Bayramın ilk günü…

Daha doğrusu ilk sabahı…

Cep telefonumun sesiyle uyandım…

Yarı uykulu “Alo’’ deyişim, orta yaşlı olduğu ses tonundan anlaşılan bir erkeğin “N’aber koçum benim’’ sözleriyle karşılık buldu…

“Kim ola acep’’ diye düşünürken uykulu uykulu, “tanımadın değil mi?’’ siteminin ardından “Boş ver tanımasan da olur. Hani bayram ya ben de rastgele çevirmiştim bir numara. Sana isabet etti’’ dedi.

Ardından da “sanki görüşmemizin öncesi varmış gibi “Eee?’’ dedi soran bir ifadeyle…

“Daha daha nasılsın’’ diye de ekledi.

“İyilik, güzellik’’ dedim. Daha durumu kavrayamadan’’

Ayıp olmasın diye de “sizde ne var ne yok?’’ karşılığını vermek zorunda hissettim kendimi…

Sonrası mı?

(Saklanan kayıtlar)
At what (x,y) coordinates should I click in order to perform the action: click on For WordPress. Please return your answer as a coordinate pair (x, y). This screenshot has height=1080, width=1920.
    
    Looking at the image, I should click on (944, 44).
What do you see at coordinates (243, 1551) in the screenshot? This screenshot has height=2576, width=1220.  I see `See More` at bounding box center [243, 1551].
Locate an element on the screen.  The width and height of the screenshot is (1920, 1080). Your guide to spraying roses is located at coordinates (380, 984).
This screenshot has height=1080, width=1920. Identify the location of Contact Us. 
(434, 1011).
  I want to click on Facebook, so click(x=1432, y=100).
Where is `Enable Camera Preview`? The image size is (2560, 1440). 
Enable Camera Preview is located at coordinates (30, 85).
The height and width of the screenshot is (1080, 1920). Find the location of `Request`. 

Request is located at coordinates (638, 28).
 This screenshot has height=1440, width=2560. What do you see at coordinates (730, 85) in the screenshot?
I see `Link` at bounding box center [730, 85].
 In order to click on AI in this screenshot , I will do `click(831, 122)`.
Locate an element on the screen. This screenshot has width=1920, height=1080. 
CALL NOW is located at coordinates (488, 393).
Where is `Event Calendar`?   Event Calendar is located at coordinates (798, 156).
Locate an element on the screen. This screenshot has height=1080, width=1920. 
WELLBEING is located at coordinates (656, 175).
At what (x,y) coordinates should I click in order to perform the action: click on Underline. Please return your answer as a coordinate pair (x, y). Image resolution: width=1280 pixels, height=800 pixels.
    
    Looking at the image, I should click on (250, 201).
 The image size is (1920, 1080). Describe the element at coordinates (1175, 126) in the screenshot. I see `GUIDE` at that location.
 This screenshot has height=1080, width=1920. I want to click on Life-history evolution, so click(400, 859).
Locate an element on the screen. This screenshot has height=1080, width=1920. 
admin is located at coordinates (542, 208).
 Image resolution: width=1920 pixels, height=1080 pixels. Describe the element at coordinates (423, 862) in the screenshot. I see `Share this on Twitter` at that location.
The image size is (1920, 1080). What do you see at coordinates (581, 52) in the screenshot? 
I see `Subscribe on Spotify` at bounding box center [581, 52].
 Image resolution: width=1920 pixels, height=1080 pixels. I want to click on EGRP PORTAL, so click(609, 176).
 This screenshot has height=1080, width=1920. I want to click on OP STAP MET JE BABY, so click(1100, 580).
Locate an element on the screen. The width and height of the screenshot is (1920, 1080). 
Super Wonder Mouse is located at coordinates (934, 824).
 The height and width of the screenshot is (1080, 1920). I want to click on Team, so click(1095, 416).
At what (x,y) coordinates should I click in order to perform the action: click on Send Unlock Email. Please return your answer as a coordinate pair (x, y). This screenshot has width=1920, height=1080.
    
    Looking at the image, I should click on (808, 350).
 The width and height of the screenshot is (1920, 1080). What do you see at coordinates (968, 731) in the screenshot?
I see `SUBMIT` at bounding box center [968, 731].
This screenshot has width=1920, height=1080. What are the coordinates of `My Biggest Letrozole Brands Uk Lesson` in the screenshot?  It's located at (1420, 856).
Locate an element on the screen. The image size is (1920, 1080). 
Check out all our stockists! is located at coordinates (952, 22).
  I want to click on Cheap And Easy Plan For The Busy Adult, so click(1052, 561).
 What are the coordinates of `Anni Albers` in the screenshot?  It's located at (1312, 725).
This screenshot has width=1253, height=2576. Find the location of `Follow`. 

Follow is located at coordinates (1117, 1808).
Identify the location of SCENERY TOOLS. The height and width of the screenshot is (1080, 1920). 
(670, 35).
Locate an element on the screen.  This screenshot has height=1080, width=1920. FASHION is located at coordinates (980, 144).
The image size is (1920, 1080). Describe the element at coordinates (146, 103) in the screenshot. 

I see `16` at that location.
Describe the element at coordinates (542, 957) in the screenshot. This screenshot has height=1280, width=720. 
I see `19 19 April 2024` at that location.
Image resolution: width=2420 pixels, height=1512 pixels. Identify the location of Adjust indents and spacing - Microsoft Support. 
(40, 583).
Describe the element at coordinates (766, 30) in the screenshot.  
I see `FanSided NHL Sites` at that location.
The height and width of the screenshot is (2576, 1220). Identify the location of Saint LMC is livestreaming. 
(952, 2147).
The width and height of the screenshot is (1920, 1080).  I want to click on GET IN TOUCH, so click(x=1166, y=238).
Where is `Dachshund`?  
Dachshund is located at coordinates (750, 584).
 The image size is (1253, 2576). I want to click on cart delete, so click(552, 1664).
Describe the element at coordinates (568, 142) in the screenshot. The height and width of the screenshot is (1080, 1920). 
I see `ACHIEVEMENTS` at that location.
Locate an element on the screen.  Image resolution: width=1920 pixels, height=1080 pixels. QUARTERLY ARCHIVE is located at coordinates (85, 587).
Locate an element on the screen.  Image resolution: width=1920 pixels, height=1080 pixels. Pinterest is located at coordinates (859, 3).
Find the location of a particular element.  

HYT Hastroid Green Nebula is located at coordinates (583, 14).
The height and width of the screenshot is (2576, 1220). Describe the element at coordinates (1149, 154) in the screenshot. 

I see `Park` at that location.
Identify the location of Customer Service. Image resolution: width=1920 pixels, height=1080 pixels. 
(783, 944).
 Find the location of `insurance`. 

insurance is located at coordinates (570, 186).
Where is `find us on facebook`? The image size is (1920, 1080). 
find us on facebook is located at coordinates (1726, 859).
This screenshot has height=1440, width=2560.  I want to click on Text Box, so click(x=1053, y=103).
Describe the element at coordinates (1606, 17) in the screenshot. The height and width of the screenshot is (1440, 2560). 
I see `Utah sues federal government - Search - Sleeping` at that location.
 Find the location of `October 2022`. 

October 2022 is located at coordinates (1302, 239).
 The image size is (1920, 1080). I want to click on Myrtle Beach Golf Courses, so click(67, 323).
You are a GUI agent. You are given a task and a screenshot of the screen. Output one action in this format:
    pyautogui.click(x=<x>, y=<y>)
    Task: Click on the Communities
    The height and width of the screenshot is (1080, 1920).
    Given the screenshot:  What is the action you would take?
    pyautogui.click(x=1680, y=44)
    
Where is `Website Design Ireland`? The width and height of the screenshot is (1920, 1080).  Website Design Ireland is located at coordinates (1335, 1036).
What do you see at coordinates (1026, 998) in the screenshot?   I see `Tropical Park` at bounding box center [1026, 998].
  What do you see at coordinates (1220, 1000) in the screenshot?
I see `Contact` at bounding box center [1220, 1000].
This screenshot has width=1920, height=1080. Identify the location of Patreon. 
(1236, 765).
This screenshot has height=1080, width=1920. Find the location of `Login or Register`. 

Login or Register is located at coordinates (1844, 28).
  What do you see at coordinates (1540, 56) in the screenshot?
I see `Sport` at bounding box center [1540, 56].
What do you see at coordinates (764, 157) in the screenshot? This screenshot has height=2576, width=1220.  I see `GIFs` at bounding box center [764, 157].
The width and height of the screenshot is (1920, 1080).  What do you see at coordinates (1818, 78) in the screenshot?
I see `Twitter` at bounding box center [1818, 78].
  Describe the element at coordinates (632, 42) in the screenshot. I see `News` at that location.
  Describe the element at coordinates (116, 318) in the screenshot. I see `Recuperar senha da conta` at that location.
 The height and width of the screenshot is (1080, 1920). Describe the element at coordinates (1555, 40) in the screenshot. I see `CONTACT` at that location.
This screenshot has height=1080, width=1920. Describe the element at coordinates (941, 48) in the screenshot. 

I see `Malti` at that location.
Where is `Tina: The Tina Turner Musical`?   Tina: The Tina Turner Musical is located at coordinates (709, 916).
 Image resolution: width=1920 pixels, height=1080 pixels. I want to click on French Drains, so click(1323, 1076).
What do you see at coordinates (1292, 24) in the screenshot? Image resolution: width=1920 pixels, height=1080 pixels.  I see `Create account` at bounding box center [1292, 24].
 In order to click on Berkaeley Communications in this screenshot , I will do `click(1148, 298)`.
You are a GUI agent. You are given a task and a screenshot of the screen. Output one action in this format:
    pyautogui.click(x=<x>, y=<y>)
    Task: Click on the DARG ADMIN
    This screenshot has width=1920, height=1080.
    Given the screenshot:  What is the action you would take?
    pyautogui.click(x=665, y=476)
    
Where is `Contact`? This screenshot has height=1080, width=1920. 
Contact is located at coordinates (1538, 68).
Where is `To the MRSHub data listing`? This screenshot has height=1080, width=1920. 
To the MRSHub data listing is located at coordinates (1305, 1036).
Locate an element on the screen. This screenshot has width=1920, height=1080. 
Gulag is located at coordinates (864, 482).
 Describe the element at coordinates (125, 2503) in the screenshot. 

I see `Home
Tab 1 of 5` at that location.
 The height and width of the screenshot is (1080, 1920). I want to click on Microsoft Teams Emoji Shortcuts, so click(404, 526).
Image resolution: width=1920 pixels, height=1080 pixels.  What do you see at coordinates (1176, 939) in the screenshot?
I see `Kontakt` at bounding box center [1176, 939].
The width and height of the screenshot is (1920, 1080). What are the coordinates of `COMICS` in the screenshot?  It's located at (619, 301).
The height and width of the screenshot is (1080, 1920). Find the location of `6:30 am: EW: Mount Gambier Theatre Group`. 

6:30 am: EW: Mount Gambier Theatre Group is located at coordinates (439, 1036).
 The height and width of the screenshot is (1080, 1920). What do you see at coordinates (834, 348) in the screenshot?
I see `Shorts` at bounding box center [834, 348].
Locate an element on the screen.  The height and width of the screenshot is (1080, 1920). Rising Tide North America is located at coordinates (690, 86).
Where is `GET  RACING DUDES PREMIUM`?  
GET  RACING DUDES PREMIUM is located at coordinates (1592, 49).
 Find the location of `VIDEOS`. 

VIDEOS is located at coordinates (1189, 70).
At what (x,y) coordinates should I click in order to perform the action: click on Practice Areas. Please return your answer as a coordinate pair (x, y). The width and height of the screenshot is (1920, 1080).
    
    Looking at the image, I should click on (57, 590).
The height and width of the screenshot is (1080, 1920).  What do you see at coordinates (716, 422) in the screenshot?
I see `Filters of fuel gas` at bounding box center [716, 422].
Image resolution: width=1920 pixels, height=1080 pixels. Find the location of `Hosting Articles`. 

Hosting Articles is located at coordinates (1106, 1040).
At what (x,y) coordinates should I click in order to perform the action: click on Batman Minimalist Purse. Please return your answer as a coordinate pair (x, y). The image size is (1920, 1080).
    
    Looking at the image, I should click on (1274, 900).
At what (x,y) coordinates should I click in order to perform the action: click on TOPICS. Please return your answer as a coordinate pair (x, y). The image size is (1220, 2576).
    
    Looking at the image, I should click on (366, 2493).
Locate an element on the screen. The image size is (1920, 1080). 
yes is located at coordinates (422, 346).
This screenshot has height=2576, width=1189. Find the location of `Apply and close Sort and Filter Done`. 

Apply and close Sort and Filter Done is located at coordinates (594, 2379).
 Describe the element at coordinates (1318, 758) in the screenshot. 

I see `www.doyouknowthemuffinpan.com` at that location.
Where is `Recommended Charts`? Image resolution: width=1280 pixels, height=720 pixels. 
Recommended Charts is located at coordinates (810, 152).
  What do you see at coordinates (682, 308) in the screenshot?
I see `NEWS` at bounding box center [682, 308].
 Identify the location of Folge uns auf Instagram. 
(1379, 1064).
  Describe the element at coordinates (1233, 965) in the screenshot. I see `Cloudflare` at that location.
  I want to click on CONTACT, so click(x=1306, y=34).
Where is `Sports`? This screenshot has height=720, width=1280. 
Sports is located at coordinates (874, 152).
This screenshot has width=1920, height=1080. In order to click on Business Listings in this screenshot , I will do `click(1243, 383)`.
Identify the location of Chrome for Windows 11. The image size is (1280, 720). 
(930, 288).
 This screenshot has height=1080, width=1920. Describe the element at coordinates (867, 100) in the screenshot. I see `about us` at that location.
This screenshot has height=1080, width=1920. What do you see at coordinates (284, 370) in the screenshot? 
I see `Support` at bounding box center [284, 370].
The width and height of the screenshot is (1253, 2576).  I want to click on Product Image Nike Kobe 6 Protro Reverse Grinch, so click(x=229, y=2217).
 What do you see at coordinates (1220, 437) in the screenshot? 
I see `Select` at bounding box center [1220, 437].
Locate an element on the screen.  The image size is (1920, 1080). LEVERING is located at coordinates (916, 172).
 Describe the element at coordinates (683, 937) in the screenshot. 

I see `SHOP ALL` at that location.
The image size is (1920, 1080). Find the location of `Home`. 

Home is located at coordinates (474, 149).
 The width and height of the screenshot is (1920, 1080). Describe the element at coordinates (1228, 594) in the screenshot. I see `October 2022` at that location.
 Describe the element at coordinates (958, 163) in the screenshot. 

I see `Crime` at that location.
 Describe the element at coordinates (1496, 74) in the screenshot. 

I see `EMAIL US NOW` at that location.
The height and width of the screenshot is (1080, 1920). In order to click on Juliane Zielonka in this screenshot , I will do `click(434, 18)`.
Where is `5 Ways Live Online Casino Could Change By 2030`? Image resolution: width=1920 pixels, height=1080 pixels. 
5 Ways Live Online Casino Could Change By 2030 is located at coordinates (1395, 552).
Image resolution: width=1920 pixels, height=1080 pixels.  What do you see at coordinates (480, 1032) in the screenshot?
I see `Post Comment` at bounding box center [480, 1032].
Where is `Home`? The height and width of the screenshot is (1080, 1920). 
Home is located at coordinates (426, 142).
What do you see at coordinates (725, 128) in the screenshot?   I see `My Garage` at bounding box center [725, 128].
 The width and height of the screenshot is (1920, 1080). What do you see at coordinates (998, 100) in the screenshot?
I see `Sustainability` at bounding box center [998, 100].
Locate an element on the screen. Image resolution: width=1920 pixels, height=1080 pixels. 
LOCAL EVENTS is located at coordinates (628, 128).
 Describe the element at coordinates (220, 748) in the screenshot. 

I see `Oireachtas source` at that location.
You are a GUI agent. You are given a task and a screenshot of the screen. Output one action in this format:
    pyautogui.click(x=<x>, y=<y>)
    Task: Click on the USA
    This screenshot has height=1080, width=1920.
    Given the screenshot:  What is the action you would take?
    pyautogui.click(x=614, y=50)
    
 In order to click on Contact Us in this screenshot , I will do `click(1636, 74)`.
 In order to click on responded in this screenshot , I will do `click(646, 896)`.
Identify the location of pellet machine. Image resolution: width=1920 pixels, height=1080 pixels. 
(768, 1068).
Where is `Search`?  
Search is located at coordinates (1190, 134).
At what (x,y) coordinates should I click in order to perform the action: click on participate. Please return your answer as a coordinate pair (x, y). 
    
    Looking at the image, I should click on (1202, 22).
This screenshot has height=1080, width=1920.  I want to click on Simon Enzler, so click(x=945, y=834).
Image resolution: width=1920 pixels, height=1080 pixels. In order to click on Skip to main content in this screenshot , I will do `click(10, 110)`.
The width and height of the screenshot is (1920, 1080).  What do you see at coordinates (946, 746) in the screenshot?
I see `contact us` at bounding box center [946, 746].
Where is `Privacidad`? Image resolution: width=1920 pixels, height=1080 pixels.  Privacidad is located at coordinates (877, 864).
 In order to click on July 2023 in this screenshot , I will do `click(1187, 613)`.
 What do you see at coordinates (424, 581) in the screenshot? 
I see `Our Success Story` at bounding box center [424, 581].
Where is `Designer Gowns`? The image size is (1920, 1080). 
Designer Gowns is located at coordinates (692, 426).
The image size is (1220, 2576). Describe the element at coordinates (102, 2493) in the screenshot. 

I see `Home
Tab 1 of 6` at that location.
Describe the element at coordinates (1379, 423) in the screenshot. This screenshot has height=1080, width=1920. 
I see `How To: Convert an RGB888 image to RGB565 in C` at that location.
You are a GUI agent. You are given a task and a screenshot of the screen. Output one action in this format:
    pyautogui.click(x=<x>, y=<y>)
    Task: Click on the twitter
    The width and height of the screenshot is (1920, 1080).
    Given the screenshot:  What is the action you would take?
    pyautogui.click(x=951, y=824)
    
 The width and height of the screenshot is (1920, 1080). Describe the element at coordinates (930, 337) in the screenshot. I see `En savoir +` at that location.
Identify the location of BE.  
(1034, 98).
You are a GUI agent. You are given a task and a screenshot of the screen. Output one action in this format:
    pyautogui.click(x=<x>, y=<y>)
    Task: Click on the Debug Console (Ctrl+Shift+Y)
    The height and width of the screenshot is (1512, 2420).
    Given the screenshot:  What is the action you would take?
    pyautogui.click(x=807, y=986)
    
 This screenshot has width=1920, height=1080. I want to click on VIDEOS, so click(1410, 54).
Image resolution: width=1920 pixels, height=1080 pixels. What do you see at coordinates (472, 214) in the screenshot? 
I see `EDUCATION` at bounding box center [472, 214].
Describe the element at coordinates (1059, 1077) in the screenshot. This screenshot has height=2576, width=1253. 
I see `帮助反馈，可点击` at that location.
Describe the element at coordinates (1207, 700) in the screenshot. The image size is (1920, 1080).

■ Alıştırma Görevleri
**a.** Metinde “Kim ola acep’’ diye başlayan paragrafı kısa bir madde listesine dönüştürün, ana bilgileri koruyun.
**b.** Kayıtlardaki ilk satırdan başlayın ve "WELLBEING is located" ifadesini içeren satırdan sonra durun. Bu satırları, boş satırları atlayarak, her satır için bir dize olacak şekilde JSON listesi olarak verin.

■ Cevaplar
**a.**
- Anlatıcı uykulu hâlde arayanın kim olduğunu düşünür.
- Arayan, "tanımadın değil mi?" diye sitem eder.
- Ardından anlatıcının onu tanımasa da olacağını söyler.
- Bayram olduğu için rastgele bir numara çevirdiğini, bunun da anlatıcıya denk geldiğini açıklar.

**b.**
[
  "At what (x,y) coordinates should I click in order to perform the action: click on For WordPress. Please return your answer as a coordinate pair (x, y). This screenshot has height=1080, width=1920.",
  "    Looking at the image, I should click on (944, 44).",
  "What do you see at coordinates (243, 1551) in the screenshot? This screenshot has height=2576, width=1220.  I see `See More` at bounding box center [243, 1551].",
  "Locate an element on the screen.  The width and height of the screenshot is (1920, 1080). Your guide to spraying roses is located at coordinates (380, 984).",
  "This screenshot has height=1080, width=1920. Identify the location of Contact Us. ",
  "(434, 1011).",
  "  I want to click on Facebook, so click(x=1432, y=100).",
  "Where is `Enable Camera Preview`? The image size is (2560, 1440). ",
  "Enable Camera Preview is located at coordinates (30, 85).",
  "The height and width of the screenshot is (1080, 1920). Find the location of `Request`. ",
  "Request is located at coordinates (638, 28).",
  " This screenshot has height=1440, width=2560. What do you see at coordinates (730, 85) in the screenshot?",
  "I see `Link` at bounding box center [730, 85].",
  " In order to click on AI in this screenshot , I will do `click(831, 122)`.",
  "Locate an element on the screen. This screenshot has width=1920, height=1080. ",
  "CALL NOW is located at coordinates (488, 393).",
  "Where is `Event Calendar`?   Event Calendar is located at coordinates (798, 156).",
  "Locate an element on the screen. This screenshot has height=1080, width=1920. ",
  "WELLBEING is located at coordinates (656, 175)."
]